Toronto regularly makes it onto the lists of the world’s great cities (as in ‘great to live in’). But the world’s safest cities? I doubt that, if by “safe” you mean resilience around the pandemic, in addition to things like personal security, clean air and water, traffic, modern infrastructure, and digital life.
But, as often happens, I am wrong. Last week, the Economist Intelligence Unit released its 2021 Safe Cities Index. It ranked 60 cities across 76 safety indicators. Toronto not only finished in the Top 5, it is Number 2, next only to Copenhagen.
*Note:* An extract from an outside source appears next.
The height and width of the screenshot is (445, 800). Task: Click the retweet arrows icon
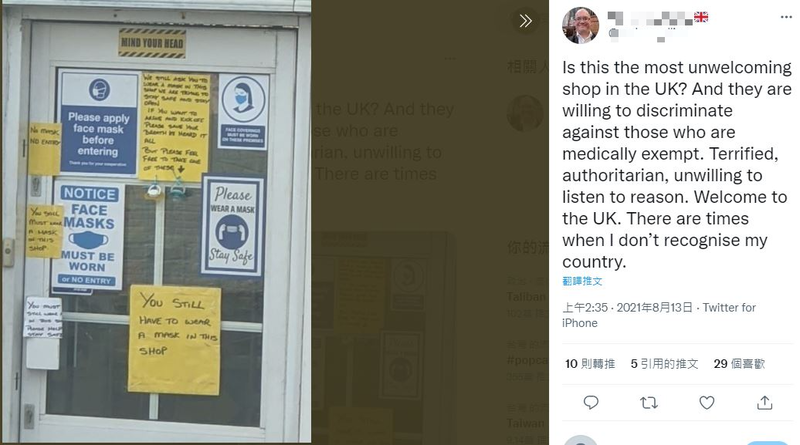coord(648,403)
This got me thinking that maybe Torontonians suffer from a kind of reverse NIMBY, i.e. we think we’re dreadful until we compare ourselves to places we envy, only to discover they’re worse. Like Churchill’s definition of democracy as the worst form of government, except for all the others.
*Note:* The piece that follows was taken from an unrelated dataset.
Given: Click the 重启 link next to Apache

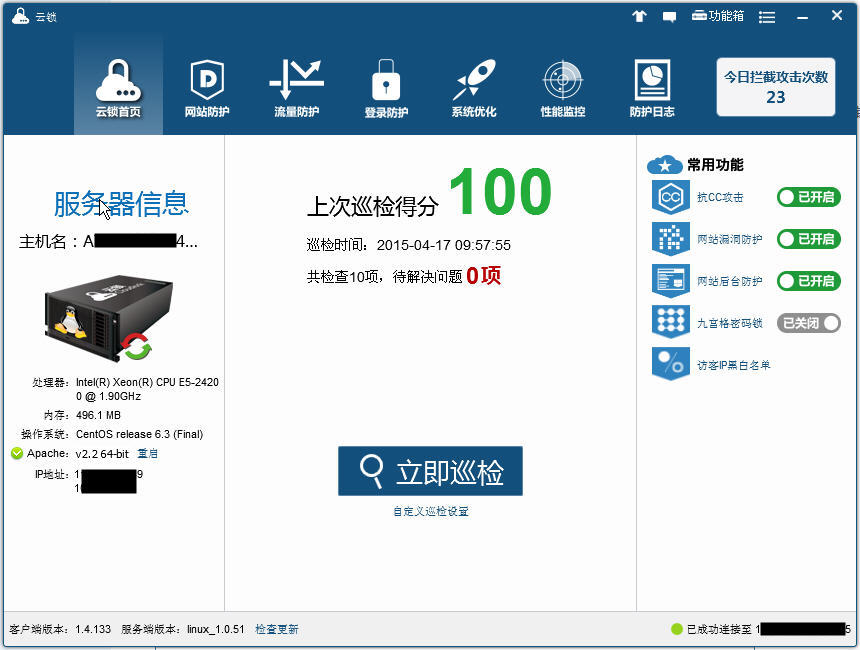Looking at the screenshot, I should 147,454.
I was on the subway thinking about this when I looked at my phone near the Bloor-Yonge station and found the little fan icon indicating I have full WiFi. This was odd. Because I can’t get WiFi in the Toronto subway. Nor can you or anyone else, except feebly in big stations like Bloor-Yonge where you have to key in your username and password every time you get to the station. Which I did once long ago. And even there, you can’t get WiFi in the tunnel as your subway car makes its way to the station. You can only get it during that brief one-minute when your car is actually slowing down, stopped or leaving the station. In other words, hardly at all.
But if I were in the subways of New York, Montreal, London, Paris, Boston, Moscow, Tokyo, Sydney, and virtually any other city that has a subway, I could use my phone for calls, emails, streaming, anything when I’m below ground.
Why is Toronto so backwards on this? We lack the know-how? The technology? The regulations?